<<<<
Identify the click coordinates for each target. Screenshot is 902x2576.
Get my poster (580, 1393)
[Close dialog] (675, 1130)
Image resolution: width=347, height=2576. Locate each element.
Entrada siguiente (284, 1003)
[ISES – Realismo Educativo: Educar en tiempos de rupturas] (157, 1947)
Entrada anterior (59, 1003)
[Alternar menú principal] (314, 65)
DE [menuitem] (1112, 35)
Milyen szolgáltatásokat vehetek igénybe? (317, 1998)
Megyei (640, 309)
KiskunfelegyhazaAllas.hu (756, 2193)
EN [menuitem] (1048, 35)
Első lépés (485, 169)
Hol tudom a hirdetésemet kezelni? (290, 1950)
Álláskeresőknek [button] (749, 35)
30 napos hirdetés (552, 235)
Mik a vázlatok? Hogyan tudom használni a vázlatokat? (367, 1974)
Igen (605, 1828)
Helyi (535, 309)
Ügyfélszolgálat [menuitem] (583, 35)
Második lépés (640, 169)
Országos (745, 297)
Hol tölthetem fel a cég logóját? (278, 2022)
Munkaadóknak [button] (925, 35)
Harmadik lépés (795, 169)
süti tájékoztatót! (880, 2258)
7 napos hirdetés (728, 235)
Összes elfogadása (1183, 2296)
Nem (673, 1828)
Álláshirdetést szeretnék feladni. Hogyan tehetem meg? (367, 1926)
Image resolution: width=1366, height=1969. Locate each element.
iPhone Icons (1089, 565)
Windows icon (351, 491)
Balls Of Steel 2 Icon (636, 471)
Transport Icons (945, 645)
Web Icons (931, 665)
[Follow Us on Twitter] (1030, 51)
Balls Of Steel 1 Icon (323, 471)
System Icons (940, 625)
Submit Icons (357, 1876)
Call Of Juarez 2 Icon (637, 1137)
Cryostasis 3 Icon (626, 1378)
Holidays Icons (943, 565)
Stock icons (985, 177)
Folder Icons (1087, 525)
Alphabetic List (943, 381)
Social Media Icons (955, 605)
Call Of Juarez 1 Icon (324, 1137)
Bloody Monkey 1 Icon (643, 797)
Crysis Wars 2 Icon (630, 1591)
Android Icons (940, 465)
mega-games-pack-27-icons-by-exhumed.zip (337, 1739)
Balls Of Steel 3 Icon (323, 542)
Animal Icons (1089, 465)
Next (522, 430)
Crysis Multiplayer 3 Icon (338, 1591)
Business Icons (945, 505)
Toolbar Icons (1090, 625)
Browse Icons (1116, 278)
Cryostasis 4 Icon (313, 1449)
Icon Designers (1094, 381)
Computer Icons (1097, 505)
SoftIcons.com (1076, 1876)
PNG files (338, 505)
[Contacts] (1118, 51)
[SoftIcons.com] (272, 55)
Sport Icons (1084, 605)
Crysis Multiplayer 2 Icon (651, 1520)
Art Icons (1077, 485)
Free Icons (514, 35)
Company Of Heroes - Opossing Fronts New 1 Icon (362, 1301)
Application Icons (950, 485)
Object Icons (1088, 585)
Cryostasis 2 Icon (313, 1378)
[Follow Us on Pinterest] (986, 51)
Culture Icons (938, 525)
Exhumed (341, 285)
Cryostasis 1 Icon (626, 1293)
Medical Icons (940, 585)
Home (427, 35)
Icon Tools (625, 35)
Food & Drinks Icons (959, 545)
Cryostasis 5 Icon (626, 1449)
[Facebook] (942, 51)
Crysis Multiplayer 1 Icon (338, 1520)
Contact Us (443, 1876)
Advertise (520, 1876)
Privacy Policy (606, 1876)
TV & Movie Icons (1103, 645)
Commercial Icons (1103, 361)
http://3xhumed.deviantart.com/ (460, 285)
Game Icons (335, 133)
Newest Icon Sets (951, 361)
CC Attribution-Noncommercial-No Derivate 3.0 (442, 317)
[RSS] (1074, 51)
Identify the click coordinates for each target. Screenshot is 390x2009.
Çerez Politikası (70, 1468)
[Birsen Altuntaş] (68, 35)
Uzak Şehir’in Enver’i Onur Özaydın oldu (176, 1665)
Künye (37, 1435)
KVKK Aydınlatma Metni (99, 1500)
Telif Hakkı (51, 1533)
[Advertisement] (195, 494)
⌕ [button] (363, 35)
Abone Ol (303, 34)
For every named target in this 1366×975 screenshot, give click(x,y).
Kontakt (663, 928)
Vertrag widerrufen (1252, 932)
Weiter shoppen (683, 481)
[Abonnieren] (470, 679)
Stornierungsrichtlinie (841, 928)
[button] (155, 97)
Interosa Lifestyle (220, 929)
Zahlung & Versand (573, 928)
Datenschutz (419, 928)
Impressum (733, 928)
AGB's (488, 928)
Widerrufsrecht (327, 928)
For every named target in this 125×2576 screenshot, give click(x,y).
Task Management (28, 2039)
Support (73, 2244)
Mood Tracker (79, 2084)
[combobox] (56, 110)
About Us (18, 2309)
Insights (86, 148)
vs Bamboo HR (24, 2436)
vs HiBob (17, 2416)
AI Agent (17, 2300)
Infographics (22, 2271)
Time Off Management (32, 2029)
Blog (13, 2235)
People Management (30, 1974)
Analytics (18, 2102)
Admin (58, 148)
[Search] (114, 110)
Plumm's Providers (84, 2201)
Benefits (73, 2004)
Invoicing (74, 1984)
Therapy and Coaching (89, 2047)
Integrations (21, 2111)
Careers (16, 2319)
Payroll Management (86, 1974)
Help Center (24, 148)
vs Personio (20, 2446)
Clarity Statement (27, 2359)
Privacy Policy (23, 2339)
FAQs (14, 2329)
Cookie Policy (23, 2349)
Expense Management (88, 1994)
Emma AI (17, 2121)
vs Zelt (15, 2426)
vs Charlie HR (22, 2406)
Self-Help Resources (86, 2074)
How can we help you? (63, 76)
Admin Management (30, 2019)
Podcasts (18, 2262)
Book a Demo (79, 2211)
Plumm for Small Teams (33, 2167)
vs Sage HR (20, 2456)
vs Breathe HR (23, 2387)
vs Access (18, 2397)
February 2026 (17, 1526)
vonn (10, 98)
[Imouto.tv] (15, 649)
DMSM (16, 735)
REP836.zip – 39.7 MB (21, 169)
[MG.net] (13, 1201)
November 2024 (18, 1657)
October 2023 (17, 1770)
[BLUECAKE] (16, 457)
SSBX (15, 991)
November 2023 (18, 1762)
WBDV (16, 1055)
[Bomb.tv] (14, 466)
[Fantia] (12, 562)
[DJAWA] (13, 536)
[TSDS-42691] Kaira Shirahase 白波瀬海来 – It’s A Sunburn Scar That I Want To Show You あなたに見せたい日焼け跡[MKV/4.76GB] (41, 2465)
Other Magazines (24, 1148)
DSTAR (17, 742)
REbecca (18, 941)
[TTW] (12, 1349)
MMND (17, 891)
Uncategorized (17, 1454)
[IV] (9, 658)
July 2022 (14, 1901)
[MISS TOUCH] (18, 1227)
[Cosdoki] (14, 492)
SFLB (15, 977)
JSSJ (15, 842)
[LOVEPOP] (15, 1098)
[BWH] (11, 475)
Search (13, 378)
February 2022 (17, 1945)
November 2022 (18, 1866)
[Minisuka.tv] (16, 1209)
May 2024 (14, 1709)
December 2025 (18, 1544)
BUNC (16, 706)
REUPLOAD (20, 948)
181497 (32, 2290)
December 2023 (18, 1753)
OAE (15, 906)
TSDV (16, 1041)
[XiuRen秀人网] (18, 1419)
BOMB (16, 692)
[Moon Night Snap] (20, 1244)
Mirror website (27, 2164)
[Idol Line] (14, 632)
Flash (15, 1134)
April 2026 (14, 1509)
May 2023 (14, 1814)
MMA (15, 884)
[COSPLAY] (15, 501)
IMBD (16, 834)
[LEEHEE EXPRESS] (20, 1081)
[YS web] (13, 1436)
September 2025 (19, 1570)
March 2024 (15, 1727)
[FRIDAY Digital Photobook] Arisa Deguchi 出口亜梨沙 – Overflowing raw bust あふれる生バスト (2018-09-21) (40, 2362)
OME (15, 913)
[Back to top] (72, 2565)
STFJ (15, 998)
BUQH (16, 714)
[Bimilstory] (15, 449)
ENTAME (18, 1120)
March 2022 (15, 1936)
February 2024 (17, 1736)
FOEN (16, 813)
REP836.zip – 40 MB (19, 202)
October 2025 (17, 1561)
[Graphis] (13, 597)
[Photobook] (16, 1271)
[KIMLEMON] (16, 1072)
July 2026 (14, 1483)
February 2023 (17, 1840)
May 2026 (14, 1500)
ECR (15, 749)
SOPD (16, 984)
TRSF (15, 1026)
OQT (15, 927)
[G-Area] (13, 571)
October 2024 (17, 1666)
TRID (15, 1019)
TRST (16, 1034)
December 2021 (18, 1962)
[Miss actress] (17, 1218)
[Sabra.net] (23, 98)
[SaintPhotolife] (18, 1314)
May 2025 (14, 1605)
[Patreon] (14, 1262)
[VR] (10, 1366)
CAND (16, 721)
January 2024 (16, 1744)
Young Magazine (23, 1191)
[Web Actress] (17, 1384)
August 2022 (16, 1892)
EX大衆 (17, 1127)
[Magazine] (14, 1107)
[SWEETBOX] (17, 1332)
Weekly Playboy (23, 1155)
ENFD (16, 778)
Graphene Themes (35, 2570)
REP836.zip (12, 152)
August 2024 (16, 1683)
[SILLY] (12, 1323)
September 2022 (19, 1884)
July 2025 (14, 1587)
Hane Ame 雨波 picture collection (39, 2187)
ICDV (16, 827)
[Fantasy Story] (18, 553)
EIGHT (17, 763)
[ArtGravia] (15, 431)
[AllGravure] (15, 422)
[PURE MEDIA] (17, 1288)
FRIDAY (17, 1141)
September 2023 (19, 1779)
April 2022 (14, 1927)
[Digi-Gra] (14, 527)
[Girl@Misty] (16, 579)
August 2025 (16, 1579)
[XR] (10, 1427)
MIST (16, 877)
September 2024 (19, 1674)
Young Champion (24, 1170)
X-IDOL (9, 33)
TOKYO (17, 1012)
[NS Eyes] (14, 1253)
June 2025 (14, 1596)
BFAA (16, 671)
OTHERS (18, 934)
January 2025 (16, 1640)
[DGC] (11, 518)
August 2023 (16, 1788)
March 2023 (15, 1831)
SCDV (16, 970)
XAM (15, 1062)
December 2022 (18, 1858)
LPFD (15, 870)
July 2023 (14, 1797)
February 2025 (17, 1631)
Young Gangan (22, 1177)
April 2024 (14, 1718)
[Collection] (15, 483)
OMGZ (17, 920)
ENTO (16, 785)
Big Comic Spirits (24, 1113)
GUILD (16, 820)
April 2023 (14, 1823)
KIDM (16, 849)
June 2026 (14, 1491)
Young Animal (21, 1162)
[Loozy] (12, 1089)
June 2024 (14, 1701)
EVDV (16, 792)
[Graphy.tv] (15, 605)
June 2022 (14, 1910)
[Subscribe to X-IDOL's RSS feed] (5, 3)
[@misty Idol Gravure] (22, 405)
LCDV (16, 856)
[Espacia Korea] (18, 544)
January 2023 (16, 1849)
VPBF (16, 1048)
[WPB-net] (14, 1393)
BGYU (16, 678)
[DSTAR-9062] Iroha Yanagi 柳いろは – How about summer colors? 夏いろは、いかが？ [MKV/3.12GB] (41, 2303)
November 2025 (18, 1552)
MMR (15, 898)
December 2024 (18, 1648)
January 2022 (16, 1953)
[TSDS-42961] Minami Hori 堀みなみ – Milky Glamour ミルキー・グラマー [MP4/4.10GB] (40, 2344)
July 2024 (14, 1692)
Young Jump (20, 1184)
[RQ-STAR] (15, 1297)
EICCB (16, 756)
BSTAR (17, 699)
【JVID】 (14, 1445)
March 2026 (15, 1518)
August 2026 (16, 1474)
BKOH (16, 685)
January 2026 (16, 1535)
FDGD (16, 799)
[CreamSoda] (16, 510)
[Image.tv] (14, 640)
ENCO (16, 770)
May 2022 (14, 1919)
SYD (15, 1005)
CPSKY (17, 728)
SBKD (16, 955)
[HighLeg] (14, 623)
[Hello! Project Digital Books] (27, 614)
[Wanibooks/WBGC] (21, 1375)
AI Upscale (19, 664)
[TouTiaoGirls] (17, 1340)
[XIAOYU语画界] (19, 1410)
>>>>
Check each line of the data above for the word "target", then state how many lines have it. Give the number alone.

4